Googleblind
Fascynuje mnie pozycja, którą Google wypracowało sobie w ostatnich latach. Firmie tej udało się osiągnąć sytuację, w której umieszczenie znaczku Google na produkcie powoduje wyłączenie zdolności krytycznej jego oceny u znacznej części użytkowników i potencjalnych użytkowników. Sam korzystam z kilku ich produktów, bo dobrze spełniają swoją rolę. Z kilku innych nie korzystam, bo są kiepskie lub nie oferują żadnej wartości dodanej w porównaniu z tymi narzędziami/produktami/usługami, z których korzystam obecnie. Oczywiście pomijając znaczek Google. Dokładnie z tego powodu nie skorzystam (na razie) z Google Public DNS.
Jedną z zalet GDNS ma być szybkość jego działania. Trzeba przyznać, że koncepcje wykorzystane w GDNS są ciekawe, na przykład prefetching. Rzeczywiście, zastosowanie tych pomysłów może przyspieszyć działanie DNS, a co za tym idzie spowodować, że strony będą ładować się szybciej. Zwłaszcza te, które ładują dużo treści z różnych domen, w związku z czym w procesie ich ładowania DNS wykorzystywany jest intensywnie.

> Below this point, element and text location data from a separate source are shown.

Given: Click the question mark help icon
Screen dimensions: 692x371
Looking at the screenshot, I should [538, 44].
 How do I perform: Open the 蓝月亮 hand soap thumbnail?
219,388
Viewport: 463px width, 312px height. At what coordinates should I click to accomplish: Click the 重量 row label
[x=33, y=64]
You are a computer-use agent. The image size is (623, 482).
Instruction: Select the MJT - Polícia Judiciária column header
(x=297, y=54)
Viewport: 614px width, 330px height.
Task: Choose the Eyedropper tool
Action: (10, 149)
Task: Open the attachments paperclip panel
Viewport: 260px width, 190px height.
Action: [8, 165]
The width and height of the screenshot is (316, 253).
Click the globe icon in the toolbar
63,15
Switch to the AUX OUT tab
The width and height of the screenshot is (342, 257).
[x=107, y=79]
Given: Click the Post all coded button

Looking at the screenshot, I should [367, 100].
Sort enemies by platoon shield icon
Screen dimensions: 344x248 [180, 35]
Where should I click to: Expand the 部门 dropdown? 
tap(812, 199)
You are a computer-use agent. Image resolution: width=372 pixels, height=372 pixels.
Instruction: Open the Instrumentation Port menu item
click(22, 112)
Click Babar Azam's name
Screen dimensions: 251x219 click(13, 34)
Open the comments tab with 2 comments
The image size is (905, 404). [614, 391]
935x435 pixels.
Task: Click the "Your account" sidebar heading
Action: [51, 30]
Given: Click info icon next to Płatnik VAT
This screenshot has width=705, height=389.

Jest jednak druga strona medalu. Gdzie są umieszczone serwery GDNS? Odpowiem – dość daleko (w sensie trasy). Nawet zakładając, że nazwa DNS znajduje się już w cache tych serwerów (bo ktoś kiedyś się o nią odpytał i prefetching działa), pakiet najpierw musi dojść do serwerów GDNS, a później jeszcze z nich wrócić... A wygląda to mniej więcej tak:
; <<>> DiG 9.3.2 <<>> wampir.mroczna-zaloga.org @8.8.8.8 ; (1 server found) ;; global options: printcmd ;; Got answer: ;; –>>HEADER<<– opcode: QUERY, status: NOERROR, id: 1681 ;; flags: qr rd ra; QUERY: 1, ANSWER: 1, AUTHORITY: 0, ADDITIONAL: 0
;; QUESTION SECTION: ;wampir.mroczna-zaloga.org. IN A
;; ANSWER SECTION: wampir.mroczna-zaloga.org. 3594 IN A 89.161.205.110
;; Query time: 46 msec ;; SERVER: 8.8.8.8#53(8.8.8.8) ;; WHEN: Sat Dec 05 10:18:12 2009 ;; MSG SIZE rcvd: 59
Szybko? Może i tak, ale gdy zestawi się to z moim “prywatnym” serwerem DNS (zwykły BIND na OpenBSD), wydajność GDNS wcale nie jest zachwycająca:
;; Query time: 15 msec ;; SERVER: 172.16.0.254#53(172.16.0.254) ;; WHEN: Sat Dec 05 10:20:34 2009 ;; MSG SIZE rcvd: 170
Owszem, jest widoczna różnica w przypadku, gdy nazwy nie ma jeszcze w cache. W tym przypadku cache BIND jest jeszcze puste, serwer DNS nie wie jeszcze kogo pytać o daną domenę:
;; Query time: 312 msec ;; SERVER: 172.16.0.254#53(172.16.0.254) ;; WHEN: Sat Dec 05 10:21:21 2009 ;; MSG SIZE rcvd: 154
Zapytanie o nieznaną jeszcze nazwę, dla której nazwy serwerów NS są jednak znane jest już znacznie szybsze, szybsze nawet od GDNS znającego już wcześniej odpowiedź:
;; Query time: 31 msec ;; SERVER: 172.16.0.254#53(172.16.0.254) ;; WHEN: Sat Dec 05 10:26:55 2009 ;; MSG SIZE rcvd: 189
Nawet Google nie pokona wartości, która nazywa się round-trip time. A tu ta wartość pojawia się kilka razy. Nie tylko między klientem i serwerem, ale również między serwerami Google, a serwerami DNS, które obsługują dane domeny. Tak, to drugie wystąpienie RTT może być skutecznie niwelowane przez mechanizm prefetch , ale to pierwsze (klient-serwer GDNS) już nie.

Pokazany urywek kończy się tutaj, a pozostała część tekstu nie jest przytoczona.